On April 19, 2011, a federal jury in Alexandria, Virginia, convicted Lee Farkas, the majority owner of the company, of 14 counts of securities fraud, bank fraud, and wire fraud and conspiracy to commit fraud. According to the government case, the multibillion-dollar fraud caused the downfall of Colonial Bank and cheated investors and the government. The fraud began in 2002 when Taylor overdrew its account with Colonial BancGroup by several million dollars. Taylor Bean then promised to cover the amount by the end of the day in a process known as sweeping. When the overdrafts grew to over $100 million, mid-level Taylor Bean executives sold Colonial BancGroup $1 billion in mortgages that it did not own. Farkas and his co-conspirators caused Colonial BancGroup to file materially false financial data with the SEC regarding its assets in annual reports contained in Forms 10-K and quarterly filings contained Forms 10-Q. Colonial BancGroup's materially false financial data included overstated assets for mortgage loans that had little to no value.

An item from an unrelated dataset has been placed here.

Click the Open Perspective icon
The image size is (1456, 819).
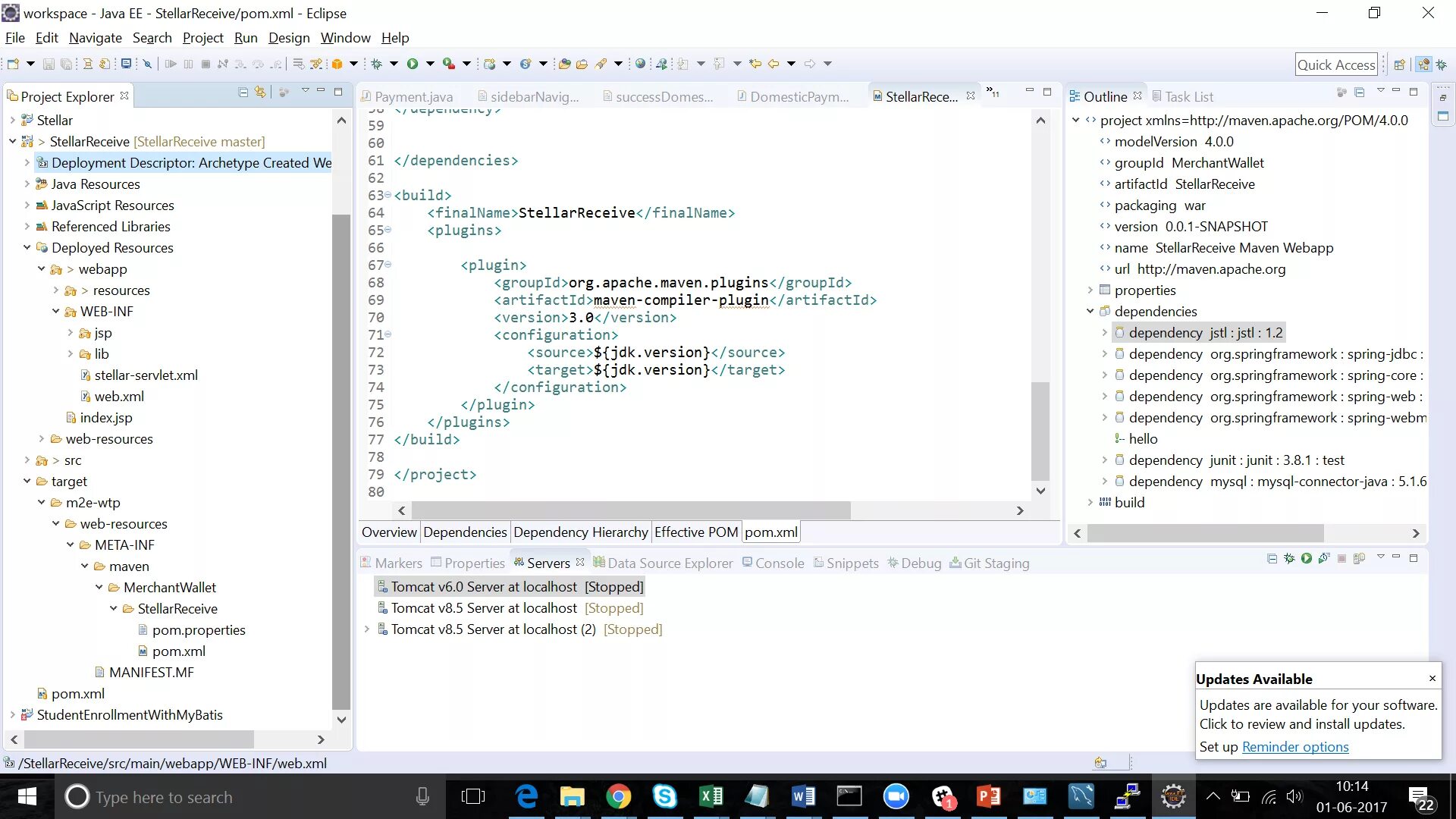tap(1400, 64)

During his sentencing hearing on June 30, 2011, Farkas read a statement saying that he "strived to be a good person." However, Federal District Judge Leonie Brinkema replied that she did not observe any genuine remorse, and sentenced the 58-year-old Farkas to 30 years in federal prison—at his age, effectively a life sentence. In 2012, federal appellate court upheld his convictions and sentence. But in 2013 he said he was innocent and asked a federal judge to set aside his convictions and prison sentence, arguing that his trial and appellate lawyers provided ineffective assistance, and that his trial lawyers should have sought a judgment of acquittal because the evidence against him was insufficient. In a 2014 prison interview, Farkas stated he gets "depressed a lot of days", has lost 43 pounds and most of his friends. No other senior Wall Street executives have been prosecuted for crisis-related conduct. Farkas is currently serving his sentence in a medium-security facility at the Butner Federal Correctional Complex in Butner, North Carolina, and is scheduled for release in 2037.
The company's former chief executive and lead manager for Ocala Funding (Paul R. Allen, who admitted to allowing $1.5 billion in collateral to be misappropriated from Ocala and was sentenced in 2011 to 40 months in prison, followed by two years of supervised release) and treasurer (Desiree Brown, who was sentenced to six years in prison) pleaded guilty and cooperated in the case against Farkas, and other executives received sentences ranging from three months (senior financial analyst Sean Ragland) to eight years (Catherine Kissick, senior vice president and head of the Mortgage Warehouse Loan Division at Colonial Bank).